[ofa-general] Re: IPoIB path caching

Tue Jul 24 02:39:50 PDT 2007

Sean Hefty wrote:
>> What I have in mind is that IPoIB must not use cached IB path info.

>> If the IB stack has path caching which is in the default flow of 
>> requesting a path record, it should provide an API (eg flag to the 
>> function through which one does path query) to request a non cached path.

> Argh!  This was the original design.  I believe the current design is a 
> better approach.  The ULP shouldn't care whether the PR is cached or not 
> - only that it's usable.

Linux has a quite sophisticated mechanism to maintain / cache / probe / 
invalidate / update the network stack L2 neighbour info.

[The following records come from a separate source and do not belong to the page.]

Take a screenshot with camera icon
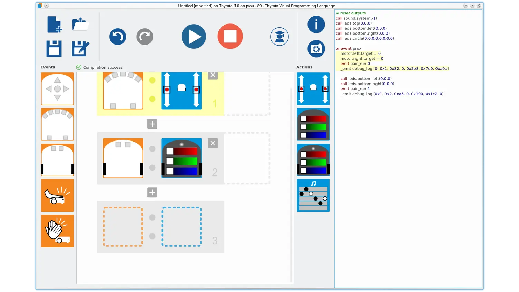The height and width of the screenshot is (292, 519). [316, 49]
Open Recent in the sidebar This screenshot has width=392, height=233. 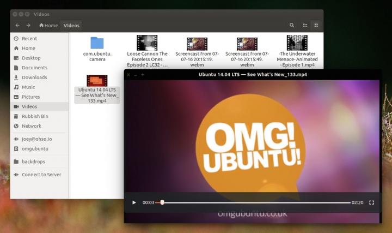(x=29, y=39)
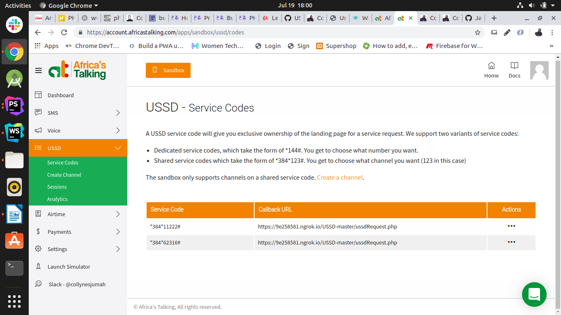Follow the 'Create a channel' link
Screen dimensions: 561x315
(x=340, y=178)
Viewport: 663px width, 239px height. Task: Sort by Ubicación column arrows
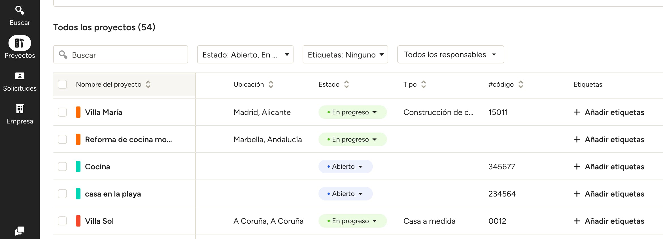[x=271, y=84]
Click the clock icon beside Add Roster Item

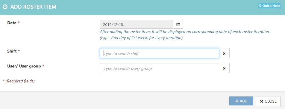click(5, 7)
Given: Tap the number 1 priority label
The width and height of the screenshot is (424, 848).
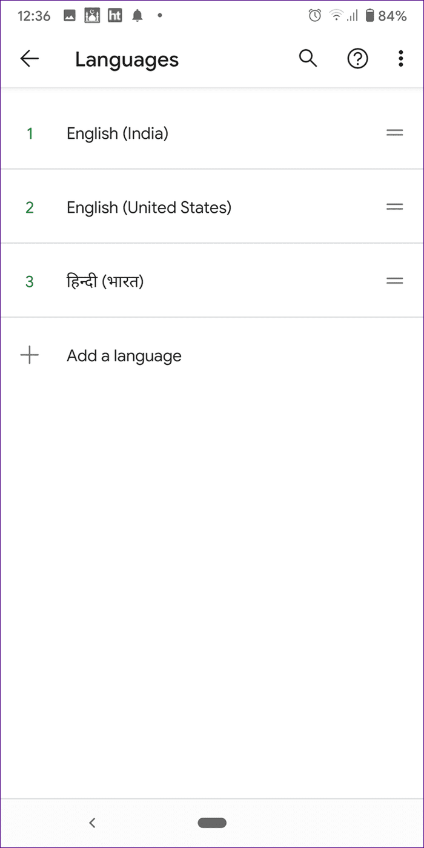Looking at the screenshot, I should click(x=30, y=133).
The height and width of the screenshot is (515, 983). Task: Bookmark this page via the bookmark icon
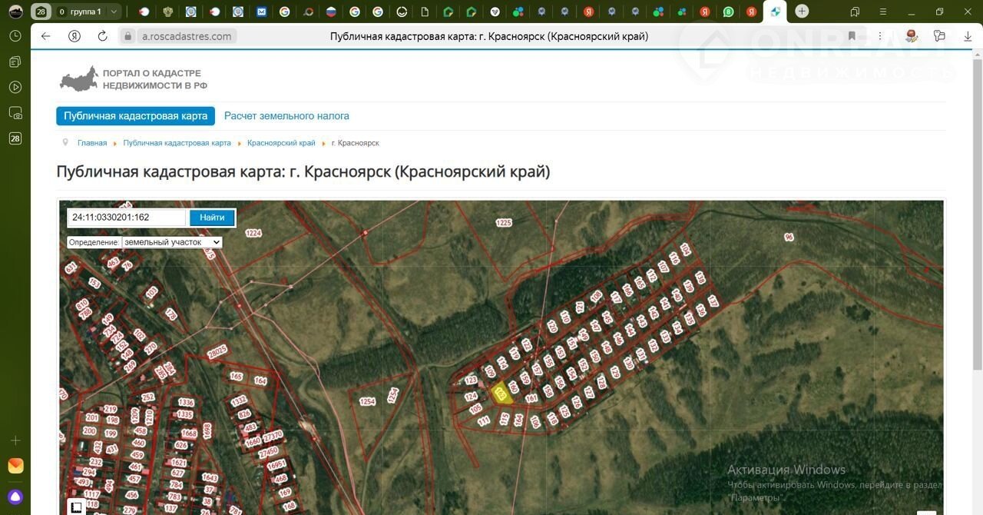852,36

Stating that although the neighbour cache state machine decided to 
update/delete a neighbour it is just correct by design for IPoIB to use 
  cached IB L2 info is somehow moving too fast I think, some discussion 
is needed here.

My basic thought is that for IPoIB its better to never use cached path 
then to always use cached path. But! maybe there's a way in the middle 
here, lets think. This is what I was referring to when saying "almost 
always".

For example, in the Voltaire gen1 stack we had an ib arp module which 
was used by both IPoIB and native IB ULPs (SDP, iSER, Lustre, etc). This 
module managed some sort of path cache, were IPoIB was always asking for 
non-cached path and other ULPs were willing to get cached path.

>> The design I was thinking to suggest for IPoIB is to almost always use 
>> this API since this policy makes the implementation consistent with 
>> the decisions made by the network stack neighbour cache

> This defeats one of the benefit of caching, which is using a single 
> GetTable query, versus literally hundreds or thousands of Get queries. 
> Consider that constant all-to-all communication using IPoIB between 1024 
> ports, with a 15 minute ARP table timeout would hit the SA with close to 
> 600 queries per second.

If the cache comes to serve all-to-all MPI jobs and practically with IB, 
to get MPI performance (specifically latency) people would --not-- be 
using IPoIB for their MPI jobs since they want kernel AND net-stack 
bypass, it does make sense to use non-cached path in IPoIB if we agree 
that design-wise its the the correct approach.

> While I agree that there's the potential for a problem, given that IPoIB 
> has always cached PRs and no one has reported problems, I think we're 
> overstating the likelihood of issues occurring in practice.  Even the SA 
> caches the path data -- getting a PR from the SA doesn't provide any 
> additional guarantees.

I am not with you... I would expect an SA implementation to invalid / 
recompute the relevant data structures associated with each change in 
the fabric and get a trap for each change.

Or.